## About this exercise
In the entries below, which lines run from the one containing "Task: Open Add" to the one containing "Click Lay 0-2"? Copy exactly those lines, ends included, and no others.

Dataset entries
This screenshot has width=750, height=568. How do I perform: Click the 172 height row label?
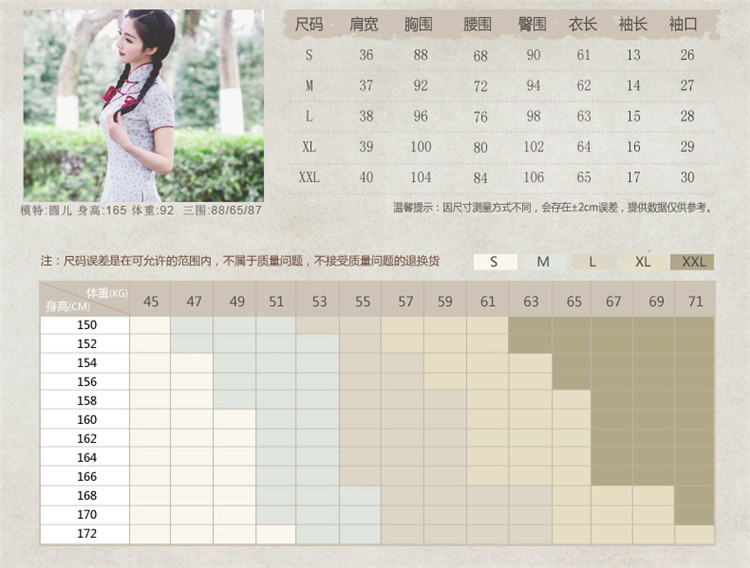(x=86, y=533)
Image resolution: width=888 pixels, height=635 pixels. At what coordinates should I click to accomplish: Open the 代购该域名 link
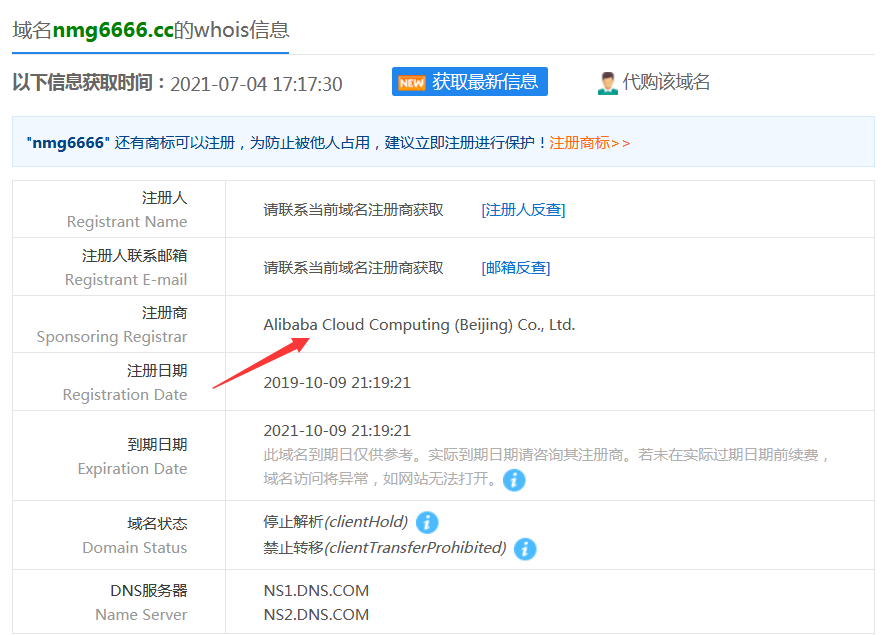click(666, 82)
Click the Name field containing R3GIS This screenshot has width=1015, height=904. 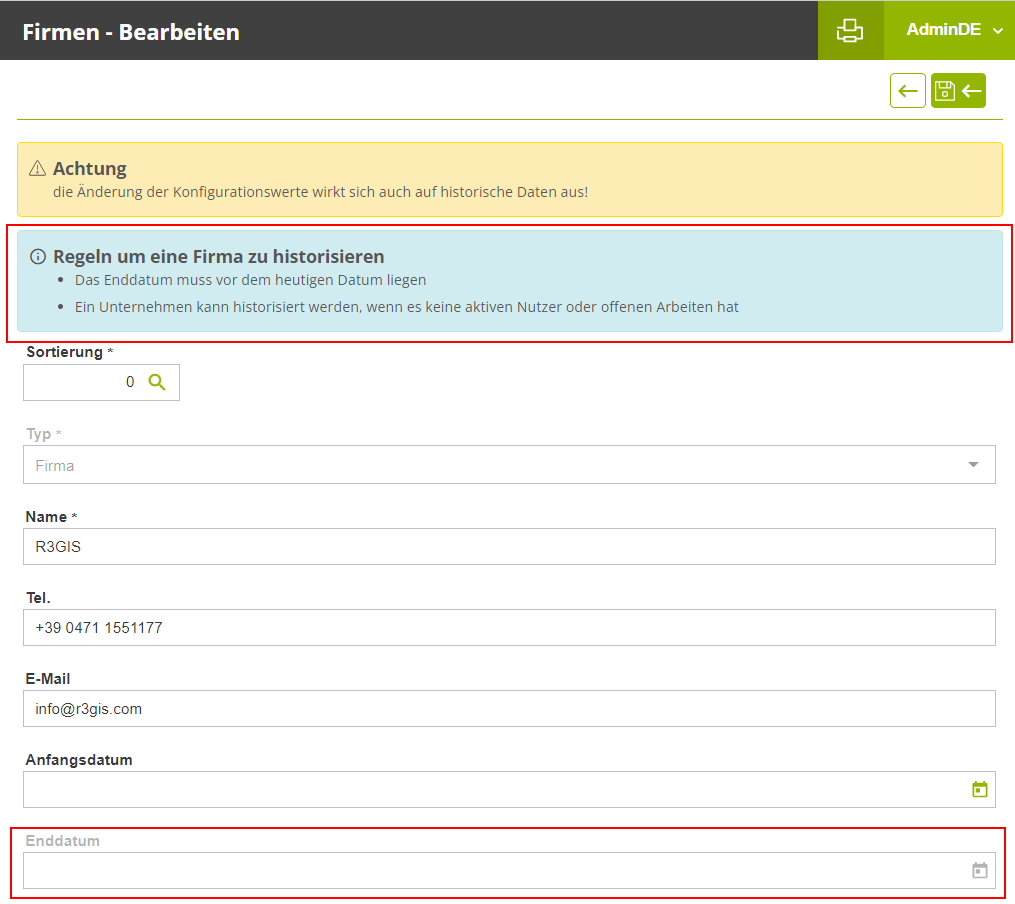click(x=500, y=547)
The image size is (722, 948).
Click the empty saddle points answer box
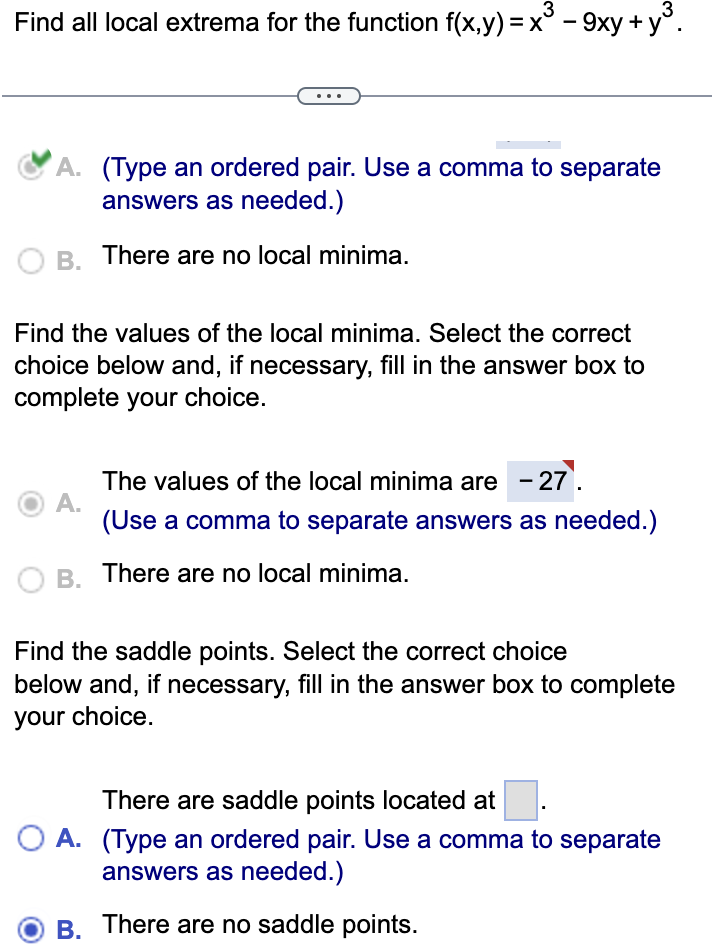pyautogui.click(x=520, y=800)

---

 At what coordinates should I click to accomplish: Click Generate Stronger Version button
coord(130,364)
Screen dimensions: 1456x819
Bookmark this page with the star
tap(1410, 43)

...

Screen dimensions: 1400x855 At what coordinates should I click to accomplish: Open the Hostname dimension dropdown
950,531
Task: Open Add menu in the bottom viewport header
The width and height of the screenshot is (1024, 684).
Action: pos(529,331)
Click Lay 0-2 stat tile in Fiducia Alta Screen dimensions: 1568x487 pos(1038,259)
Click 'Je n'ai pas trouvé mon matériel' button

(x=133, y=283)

## Response to this exercise
Task: Open Add menu in the bottom viewport header
The width and height of the screenshot is (1024, 684).
Action: pos(529,331)
Click Lay 0-2 stat tile in Fiducia Alta Screen dimensions: 1568x487 pos(1038,259)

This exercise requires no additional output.